A few years ago, envisioning Wireless on Board Train Networking in India would mean track side fiber connected access points with on-board high-speed WiFi AP clients. The reason behind this was that the only way to get enough moving bandwidth was WiFi, because cellular data then was not only expensive, but also has much narrower bandwidth than today’s 4G/LTE services. But today, these 4G/LTE services have changed the scenario. There is a lot more cellular coverage, although not complete coverage. This being the reason, mobile service operators are looking to develop and improve their own cellular networks and their coverage along with the nation’s rail networks. With the hope of high bandwidth cellular coverage to encounter continuous improvement, in-vehicle cellular WiFi routers would appear to be the best mid to long term investment for train operators to consider.

Will Free WiFi Be Offered On Every Train?

Now, to bring in easy Wireless on Board Train Networking in India, there is a lot to consider. With train coaches seating more than 70 passengers, you can imagine the high amount of potential service users! And, this high user density comes with the fact of at least a single device per passenger, and also multiple devices in certain cases, when travelers use smartphones, tablets, and laptops at the same time. if a service level targets an allowance of 1-2 Mbps per device, trains would require up to 1 Gbps of cellular data! Moreover, trains being steel tubes, the positioning and location of both internal WiFi and external cellular antennas will be very important. Last but not the least, all of this will require approvals and certifications for every aspect.
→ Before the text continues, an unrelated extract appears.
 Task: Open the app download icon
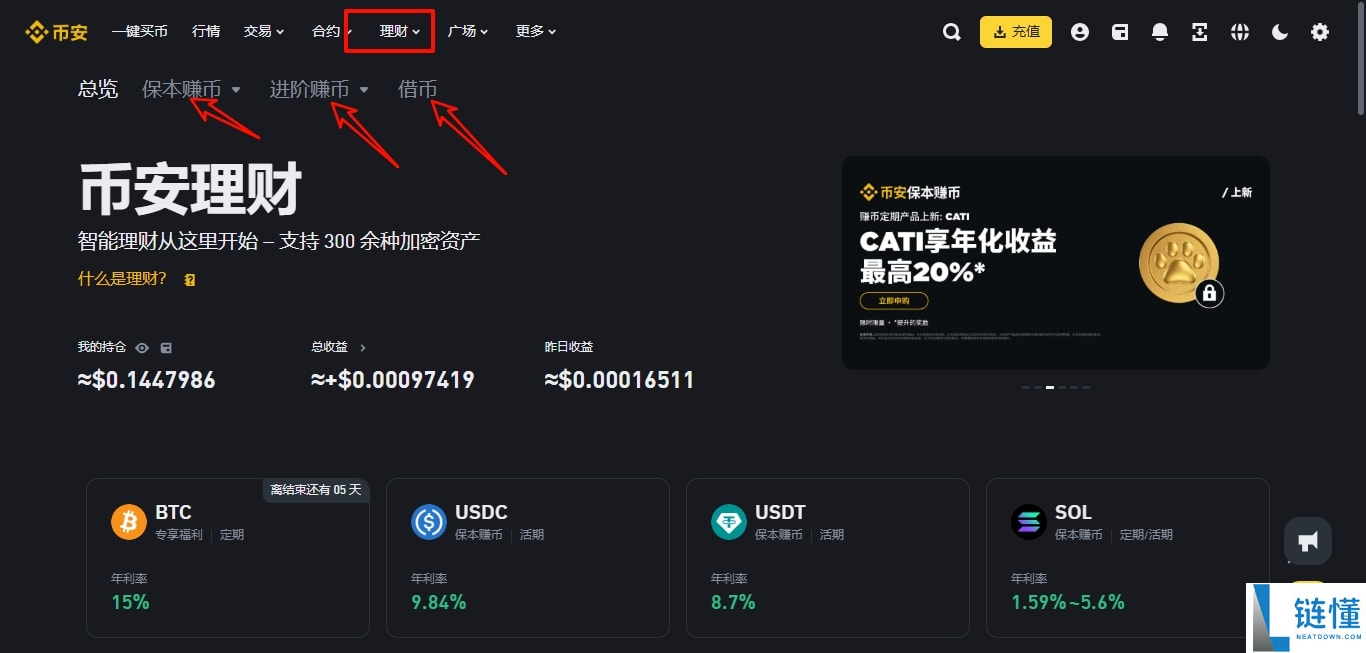click(1200, 32)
An average of 20% of passengers on a train use or wish to use free WiFi services, and this number is only going to rise in the future. This means that if a train has 400 passengers, there will be 80 active users. If the target is 2 Mbps per user, 160 Mbps of bandwidth is required. And, if an average single LTE connection can provide 10 Mbps, 16 cellular modems will be required. With so much to consider, how can customer expectations be managed, along with individual customer bandwidth allocation throughout their journey?
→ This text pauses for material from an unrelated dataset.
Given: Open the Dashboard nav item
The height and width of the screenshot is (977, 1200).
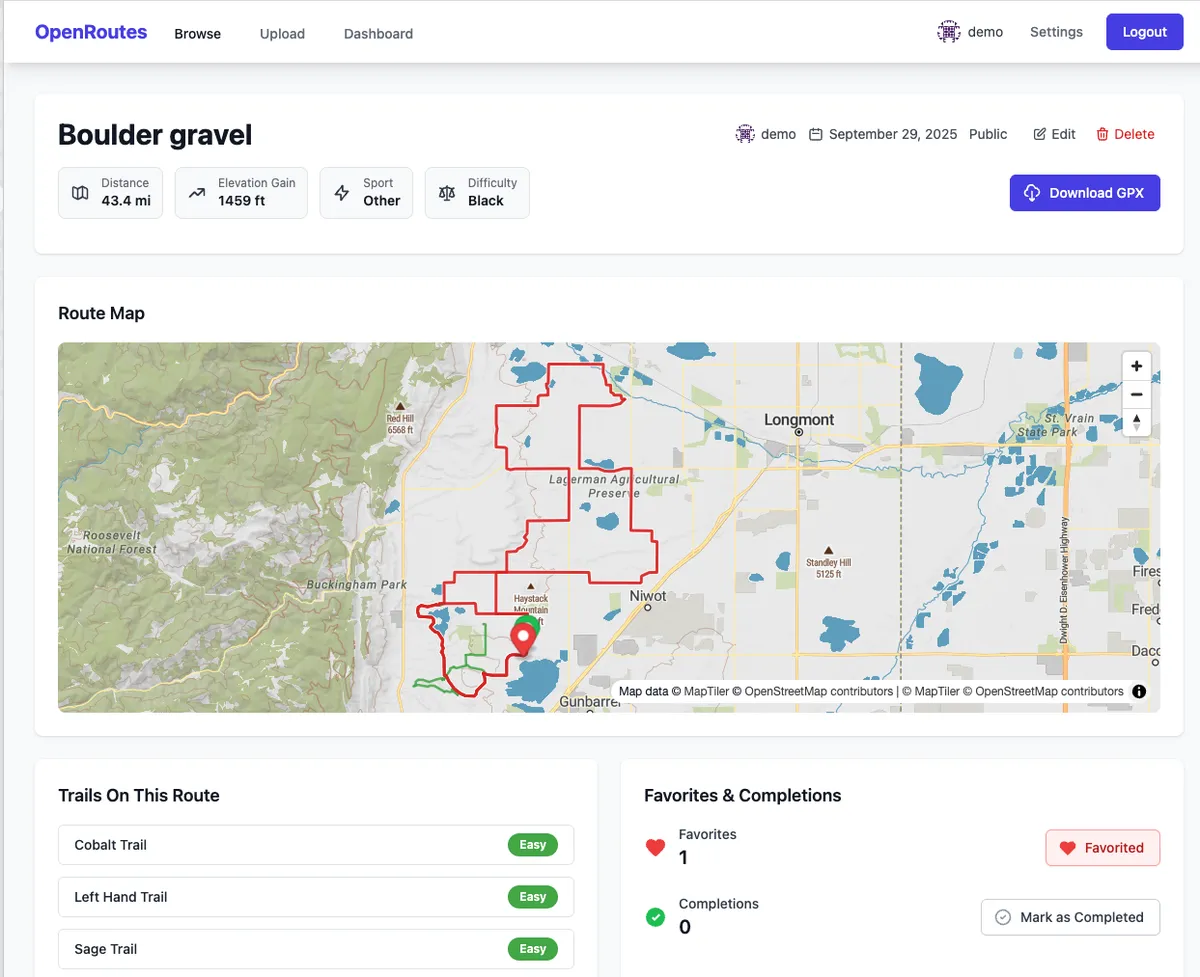Looking at the screenshot, I should 378,33.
Web caching comes in handle here, whenever possible, since most users will generally visit the same social media and news sites, which can be easily cached to reduce the amount of public internet bandwidth consumed, and speed up page load times through local deliver of regularly accessed content. Additionally, there are more chances of loss of connectivity in train journeys, which also needs to be considered. To solve this, passengers could be made aware of the connectivity status and bandwidth availability to change usage habits. For example, a display screen on the bulkhead could show how many clients are connected, how much bandwidth is available, and the current connectivity status – all live and real-time data.
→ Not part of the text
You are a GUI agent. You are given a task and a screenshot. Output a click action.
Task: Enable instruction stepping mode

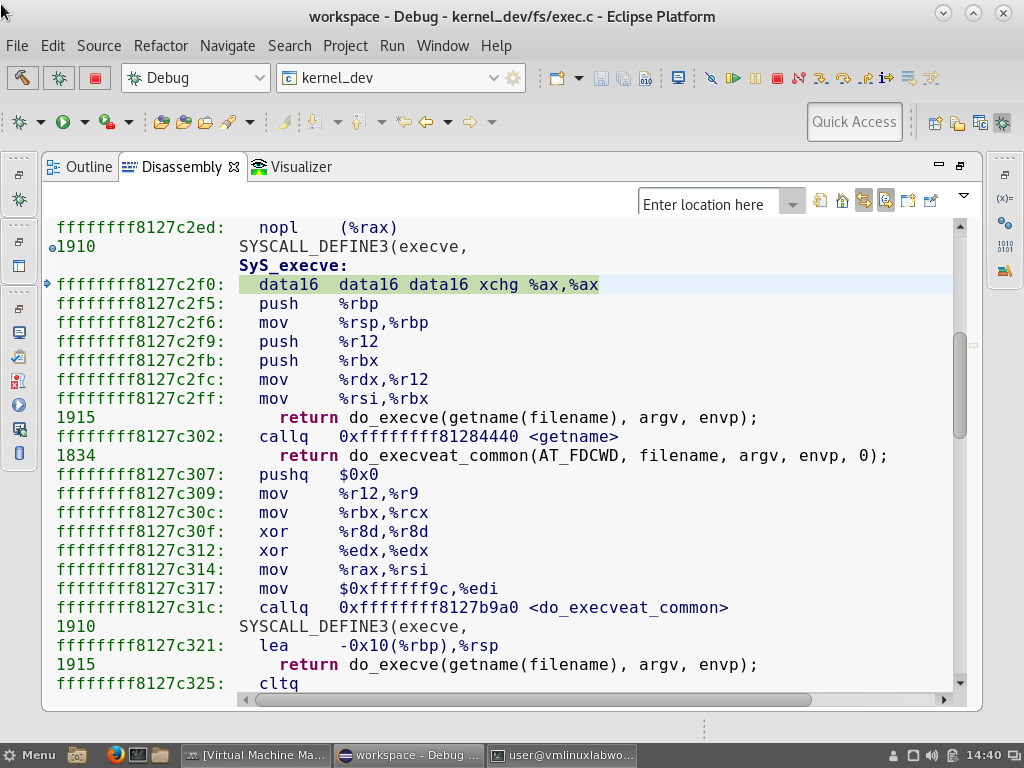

However, with all of this being maintained, cellular data costs are definitely going to hurt. Any operator will find it difficult to absorb the monthly cellular data charges for bandwidth. Thus, new revenue streams will be required to compensate. These could likely be media companies and content producers.

Well, let us see how things work out, and it is really going to be excited if we all get free WiFi on our train journeys, won't it!?